Stored data:
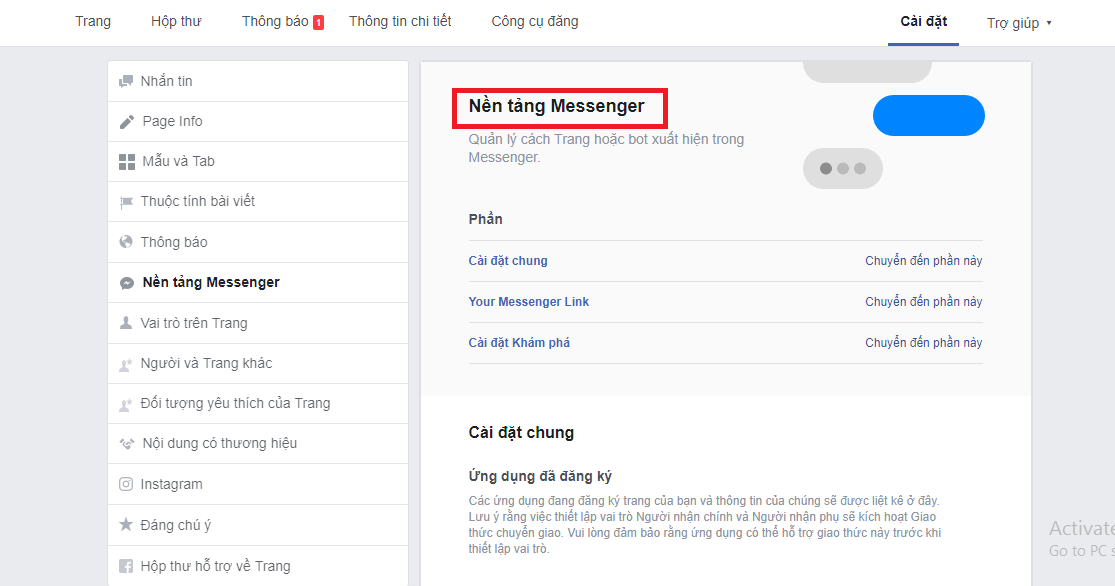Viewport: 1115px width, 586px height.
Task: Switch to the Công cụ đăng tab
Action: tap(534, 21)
--
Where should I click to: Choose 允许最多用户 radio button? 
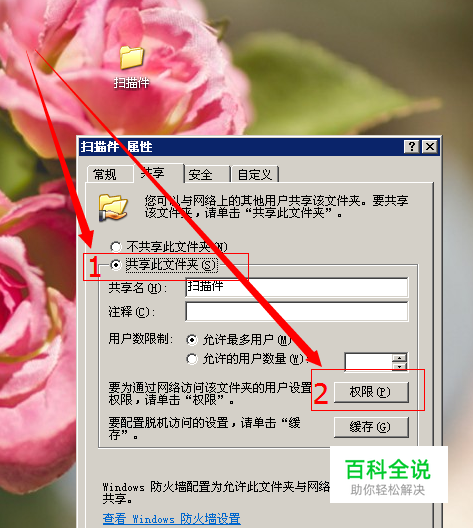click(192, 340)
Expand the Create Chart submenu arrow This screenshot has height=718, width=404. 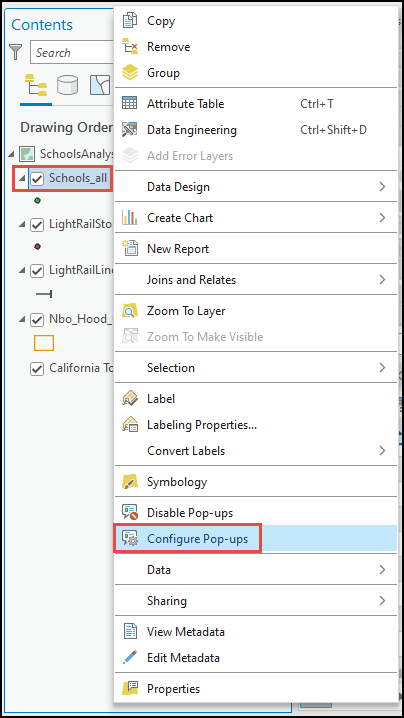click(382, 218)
--
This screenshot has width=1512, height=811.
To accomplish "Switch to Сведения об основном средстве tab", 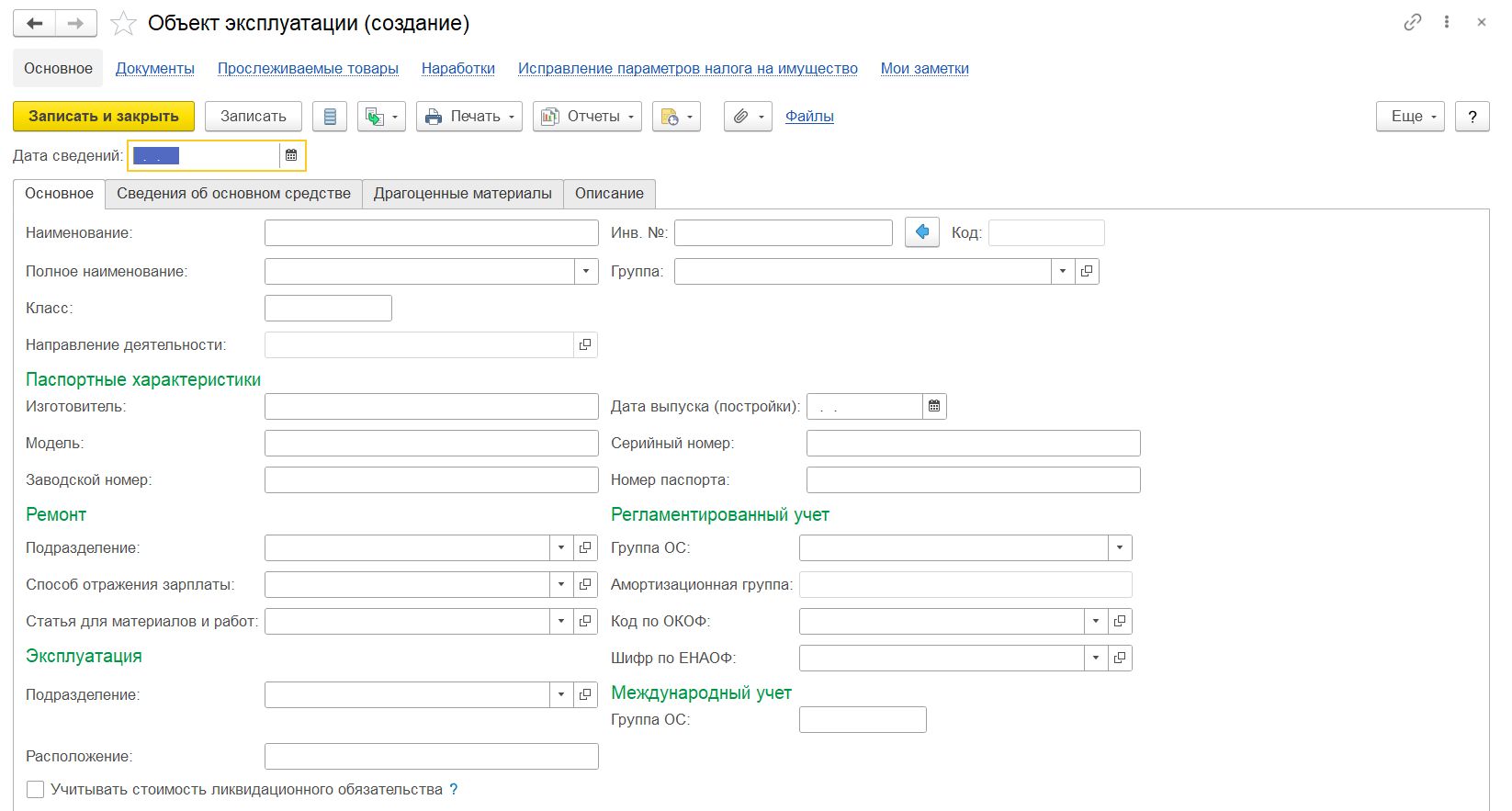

Work instructions:
Reproduce the data between the lines holding "This screenshot has width=1512, height=811." and "to Сведения об", inclusive, swapping "screenshot" for "image" and keeping everything else the same. Leave the pictures out.

Task answer:
This image has width=1512, height=811.
To accomplish "Switch to Сведения об основном средстве tab", 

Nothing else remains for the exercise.